NVIDIA has announced that he had no intention to settle its dispute with Rambus amicably, despite the recent legal ruling giving him wrong.
NVIDIA looks like Sony
The refusal to negotiate the Chameleon is surprising but not totally unexpected. NVIDIA has the same attitude as when Sony tried Immat cons. It has so far announced that it would explore all possible legal issues. This means it has already appealed the trial decision (see "NVIDIA violated Rambus patents 3") and even if this step is unfavorable, the firm announced addressed by a court that specializes in patent law. However, a glance at the past shows that Sony's position was not to his advantage, the firm was forced to withdraw its DualShock controllers on the market ("Sony prohibits Vibration") because it No had not wanted to negotiate with the company holding the disputed patents.
NVIDIA is counting on the support of its partners
There is still a difference between Sony and NVIDIA. If the former was relatively alone, the second has so far supports a mass. Indeed, if the father of the GeForce is finally convicted and cannot appeal, the firm would be obliged to cease the importation of its graphics cards on the U.S. market. This means that all its OEM partners (HP, Acer, Dell, just to name a few) would have their products integrated GPU Green banished.
A mistake that could cost him dear
NVIDIA said he was confident his clients would never allow such a thing happen and none of them had asked him to negotiate with Rambus. In short, the firm relies on the support of its OEM too much risk.
We believe this attitude is dangerous. NVIDIA is not alone on the GPU market and it is not the first. Intel continues to dominate in the domain of PGI while the chameleon does more chipsets due to a legal fight with the founder ( "NVIDIA suspends development of chipsets"). PC manufacturers have therefore already accustomed to no longer depend on the chipset of the firm, but relying on configurations based on chips from Intel or AMD.
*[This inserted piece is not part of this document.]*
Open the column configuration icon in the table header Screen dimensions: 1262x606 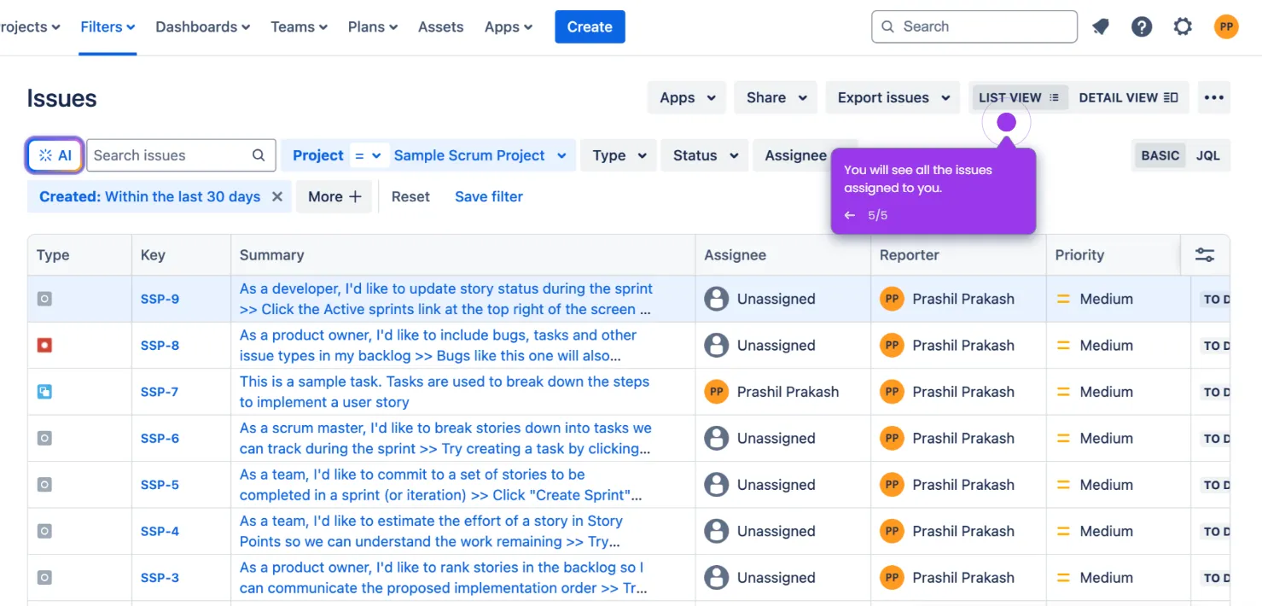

The presence of ATI continues to mount on the market for dedicated graphics. Less than 5% market share separating the NVIDIA GPU and the last red was more than convincing. Ultimately, it seems unrealistic from the firm of Jen-Hsun Huang to think that our partners are all risk insurance. If markets have shown one thing, the speed with which an OEM rains return his jacket when shareholders complain.
We shall conclude by saying that if Samsung, the No. 2 semiconductor with an annual turnover of 50 times larger than NVIDIA has decided to give 900 million dollars to Rambus to settle a dispute similar to that knows the Chameleon This refusal to negotiate is a bold, even arrogant, that could push the company to the brink.
The action NVIDIA has lost 2.4% after the announcement.